Dusting pointless… On the go through the Danakil desert

Die Danakil depression, home of the same name desert, is one of the world’s most inhospitable regions. Though, geologically seen at the same time it is one of the most interesting areas our planet has on offer. There, at the separation line of two tectonic plates and birthplace of the African Rift Valley, the African continent is torn apart in a fast-paced tempo. The north-eastern trade winds as well as the Rift Valley’s geological character are the reasons why this area sees virtually no rain drop and the thermometer might stop at 65°C.

Dallol – Like on a different star

Located in the North of Danakil desert, Dallol, a former volcano, is a worldwide unique spot in terms of geothermal activity. It seems to be the definition of the phrase blaze of colours. Alkaline-bluish ponds framed by ruby red soil, or emerald-green acid puddles flowing around neon-yellow crystals; all that against the background of a juicy oven-like heat plus omnipresent sulphur vapours. You won’t consider yourself still being on planet Earth…

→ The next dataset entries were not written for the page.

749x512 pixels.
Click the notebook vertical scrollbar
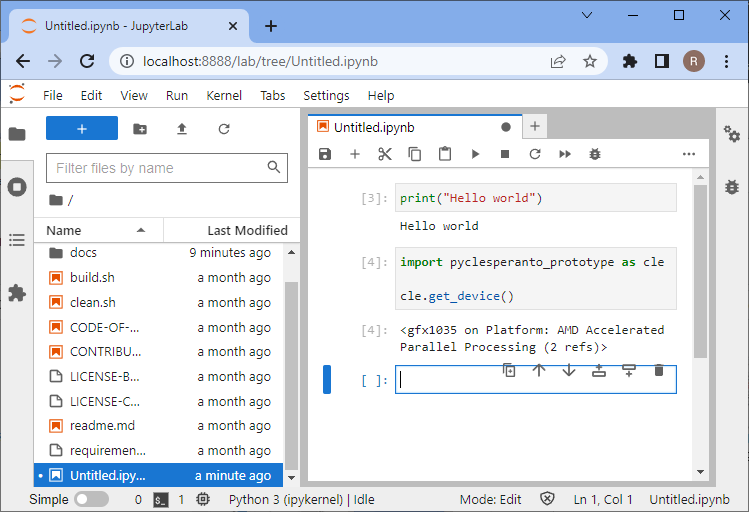pyautogui.click(x=700, y=270)
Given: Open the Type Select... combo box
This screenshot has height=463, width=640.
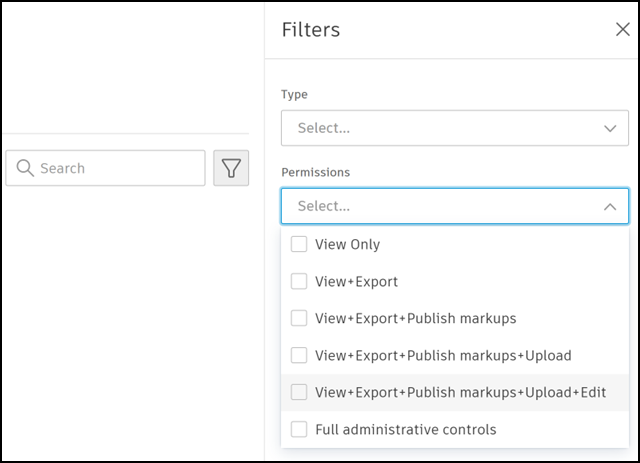Looking at the screenshot, I should pos(440,128).
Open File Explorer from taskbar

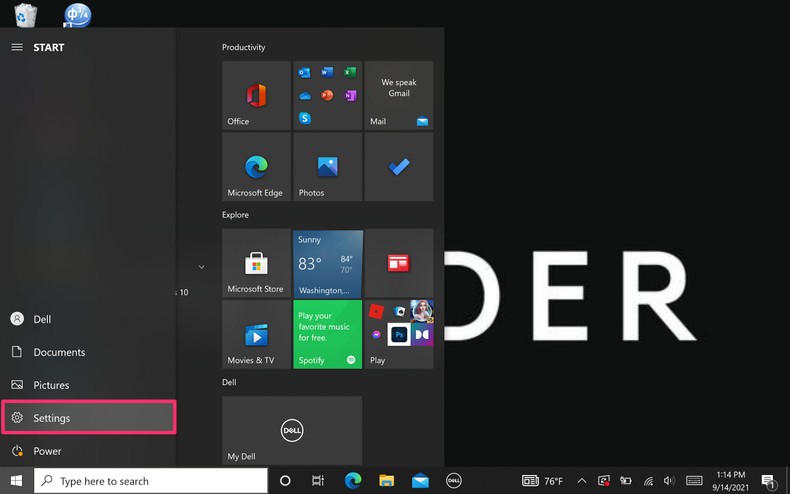coord(386,481)
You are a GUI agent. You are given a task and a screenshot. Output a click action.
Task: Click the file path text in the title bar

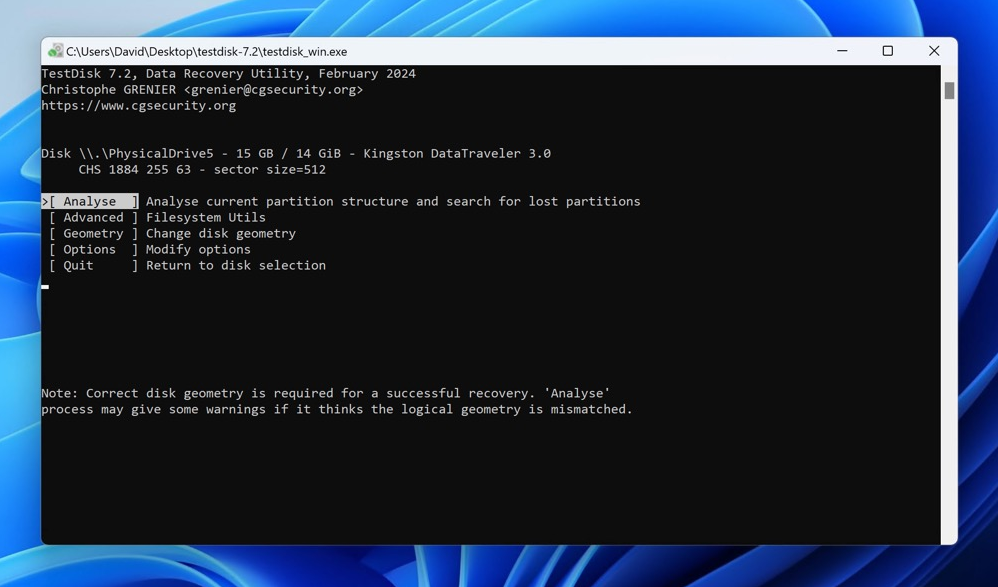point(207,51)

Continental drift en miniature – The lava lake of Erta Ale

Being able to see an erupting volcano and to put one’s hand on the pulse of our planet is definitely an unforgettable adventure. If this volcano is to boot home of one of Earth’s only five lava lakes, then the geological fairy tale is perfect and expert as well as layman are on cloud nine. Also located in Ethiopia’s Danakil depression is the 613m high shield volcano Erta Ale and its beautiful lava lake. Majestically floating, its lava is showing how continental drift en miniature could look like. Volcanoes are like humans, sometimes they are calm, but sometimes they come out of their shell.

The monolithic rock-hewn churches of Lalibela

In the view of Lalibela’s monolithic rock-hewn churches, the same question comes up as when watching Egypt’s pyramids: How did they do that? After all those Coptic monuments were hewn vertically into red basalt lava, one of the world’s hardest rocks. On important religious holidays like Easter this place gains in mystic atmosphere even more.

On top of Africa – Hiking through the Ethiopian highlands

Several million years ago the high plateau of the Simien Moutains got unfolded. It is home to unique endemic species like the rare Ethiopian wolf, whose wanderings are spotted from above by majestically hovering birds of prey. It’s way is leading through a craggy mountain scenery created by volcanoes and formed by erosion forces, a scenery where Gelada baboons are peacefully grazing in the first light of the day and where giant lobelias are clinging to the last rocks of a wall plunging some 500m down.

Simien Mountains Panorama

And here you can watch a big Simien Mountains panorama photo, taken from Imet Goto and showing the view you could enjoy when watching over to the eastern escarpment.

Gondar – Ethiopia en miniature

The ancient imperial capital of Gondar illustrates like no other the balancing act that Ethiopia has to do day by day, when a unique culture and history meets typical African pros and contras.